Some studies have shown that the scores obtained by BDI are significantly higher than those attained by Edinburgh Depression Scale. The reason behind this difference lies in the greater number of questions related to the somatic aspect of depression in BDI, compared to Edinburgh scale. Therefore, due to the presence of multiple somatic disorders in pregnant women, depression may be misdiagnosed.

Some signs of depression such as sleep disorders, weight gain and energy reduction may be also present in a normal pregnancy, resulting in a complicated diagnosis of depression. Therefore, although Beck et al. suggested that a score of nine or higher is indicative of depression, it is recommended that a higher threshold be considered for pregnant women, since somatic signs in pregnant women can increase the obtained score in this test (35-36).

The present study showed that the higher level of depression was related to more severe symptoms of NVP. Also, women with severe or moderate nausea reported higher levels of depression, compared to those with mild nausea. These findings were consistent with the results reported by Swallow et al., who indicated that pregnant women with frequent nausea and vomiting experience more depression (37); this may be related to the feeling of loneliness and loss of control.

According to our findings, the severity of NVP was not correlated with social support or unpleasant life events. In this regard, Kuo et al. (2007) reported that pregnant women with mild NVP had a significantly lower stress level, compared to those with severe NVP. However, the severity of NVP was not significantly correlated with social support or maternal psychosocial adaptation (20). This finding differed from the results reported by two previous studies, which indicated that severe NVP, associated with high perceived stress level, may be mediated by social support (21-22).

The discrepancies between other studies and the present research may be due to differences in the cultural background of pregnant women, use of different tests for evaluating social support and unpleasant life events, and differences in the sample size. Evaluation of different populations and settings in future might increase our understanding of this issue.

One of the limitations of the present study was the application of a cross-sectional method. Although this study explored a common problem among pregnant women and provided useful data on this subject, the possible statistical relationship cannot be confirmed. Moreover, use of convenience sampling method may limit the generalizability of our findings to the whole population of pregnant women.
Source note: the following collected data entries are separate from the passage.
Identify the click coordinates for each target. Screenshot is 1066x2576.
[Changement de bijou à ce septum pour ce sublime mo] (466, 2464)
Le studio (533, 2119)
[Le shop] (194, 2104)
Another limitation in this study was that although Beck questionnaire is valid and reliable for pregnant women, its validity and reliability have not been confirmed in case of NVP. Also, the limited sample size was another shortcoming of this study; this in turn limited the generalizability of the data. Finally, performing a longitudinal evaluation and precise control of subjects’ mental status were not possible before pregnancy or after NVP. For a more thorough understanding of the relationship between psychosocial health and NVP, further research is recommended.

 

Conclusion

The findings of the present study provided a deeper understanding of the relationship between NVP and 
psychosocial status. The results showed that women with more severe NVP experienced a higher level of
depression, whereas social support and unpleasant life events were not associated with the severity of NVP.
Considering the importance of NVP and its relation with depression, further studies and application of
accurate tools for estimating the prevalence of depression in pregnancy are recommended. Moreover,
if this relationship is approved, the integration of mental health care and prenatal care programs is suggested.
Also, more support should be provided for helping mothers cope with pregnancy problems. In addition,
mothers should be trained on how to control these problems and improve their health and communication skills.
Finally, the needs of mothers during pregnancy should be highlighted and those who are at greater risks and
require further interventions should be identified.

 

Conflict of Interest

The authors declare no conflicts of interest.